I always have a small note book with me so that I can doodle, or jot down my ramblings when the mood strikes. If I don’t do it while I’m thinking about it I’ll get sidetracked by a butterfly and just like that, the thought will be gone.
Flipping through the book that I currently have with me I ran across one of my journal entries: “Yesterday was the first time ever I admitted to someone about my drinking. I hope I can come to terms with how it is I need to live my life and that’s basically alcohol free. A bad thing… I don’t think so”.
The precipice for the entry was the end of a marriage three years earlier and a military posting after 12 years on the west coast of Canada. There’s more to the story but you get the idea. What’s surprising is that I wrote that on 18 November 2003. So how is it that it took me 13 more years of drinking to finally see the light. During those 13 years there had been small periods of self imposed moderation and abstinence as I was always attempting to be a “normal” drinker, understandably, one drink and another one were never enough. I remember clearly the disappointment, and self loathing yet there was always one more bottle of wine to be had. Fast forward to today and being honest about it, I don’t wonder if I was hoping that someone would do the work for me, insofar as to confront me about my dirty little secret, then I could feel relieved, shame and a host of other emotions I probably wasn’t ready to confront and get on with it. All neatly cut and dried, however, that was not the case and it wasn’t until my drinking reality was nowhere near matching my retirement reality in July of 2016 that I finally figured out what I’d written 13 years earlier; living alcohol free would indeed not be a bad thing.

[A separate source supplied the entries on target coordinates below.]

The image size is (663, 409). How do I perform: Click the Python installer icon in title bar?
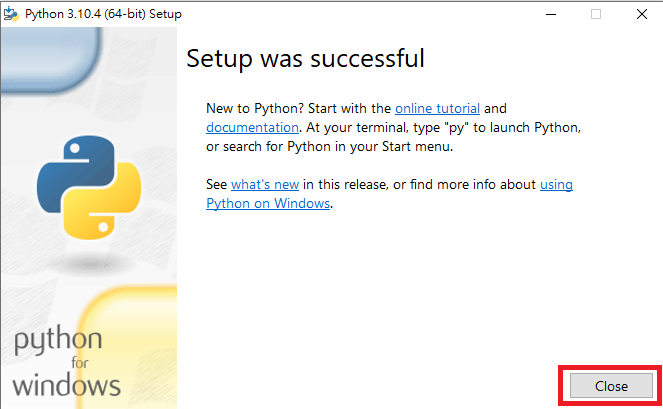tap(12, 14)
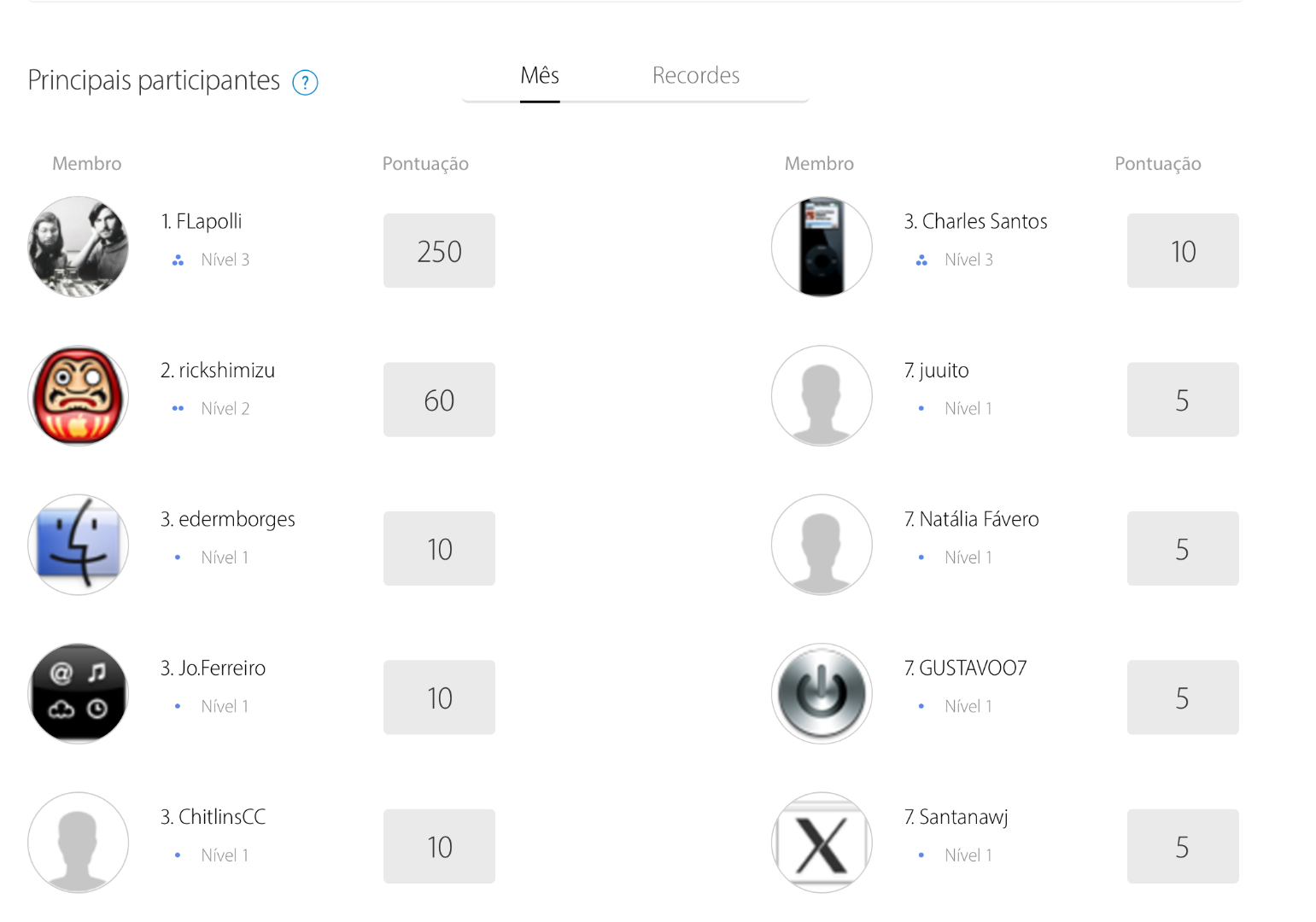
Task: Click GUSTAVOO7's power button avatar
Action: 822,693
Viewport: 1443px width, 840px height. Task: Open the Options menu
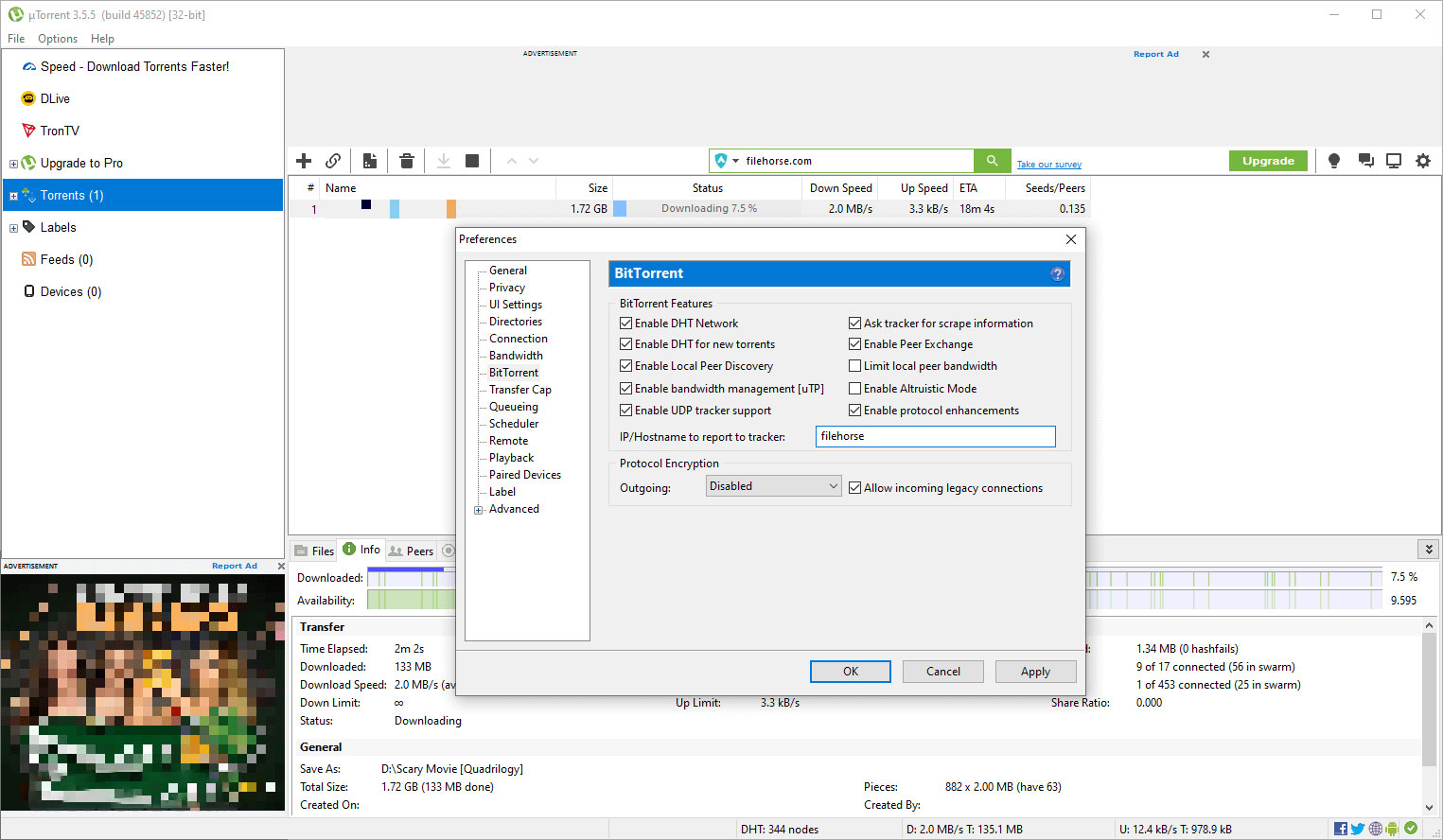[58, 39]
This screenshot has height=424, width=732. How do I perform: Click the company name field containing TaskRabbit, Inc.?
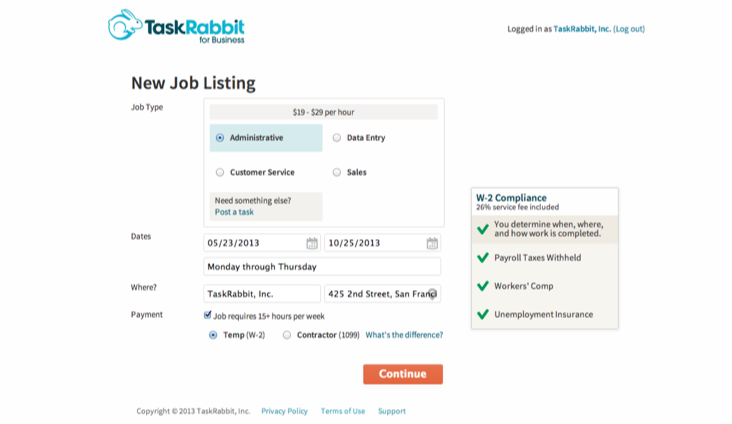coord(262,294)
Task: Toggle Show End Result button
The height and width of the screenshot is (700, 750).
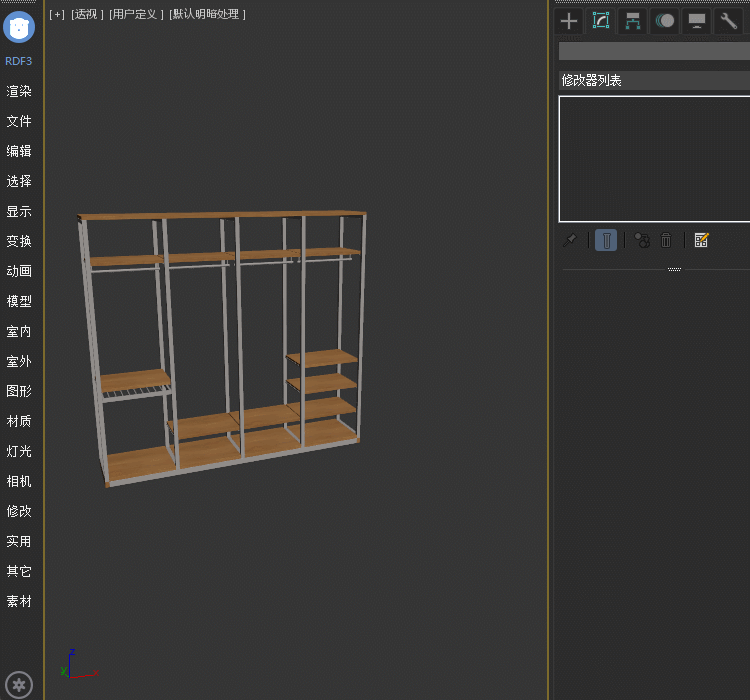Action: (606, 240)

Regardless of the road I’ve traveled and endured to get to this point, I wouldn’t have it any other way. My path to healing began when I could look back and be able to make peace and let go of that which no longer served me. Although there are times when I think about all of that wasted time and energy hoping for a different outcome, and I shake my head. I don’t need to be right all the time or win every battle, I just need to remain true to myself and the path I’ve chosen.
On this 577th day of sobriety, my hubster and I are scratching a big one off our bucket list as we take possession of our home in Mexico and happily say adiós to Canadian winters. I’m not entirely certain this would have all come to fruition as it has if I was still journaling about wishing to be free of the burden of alcohol as opposed to living that reality.
Until next month and one more sober day, be well!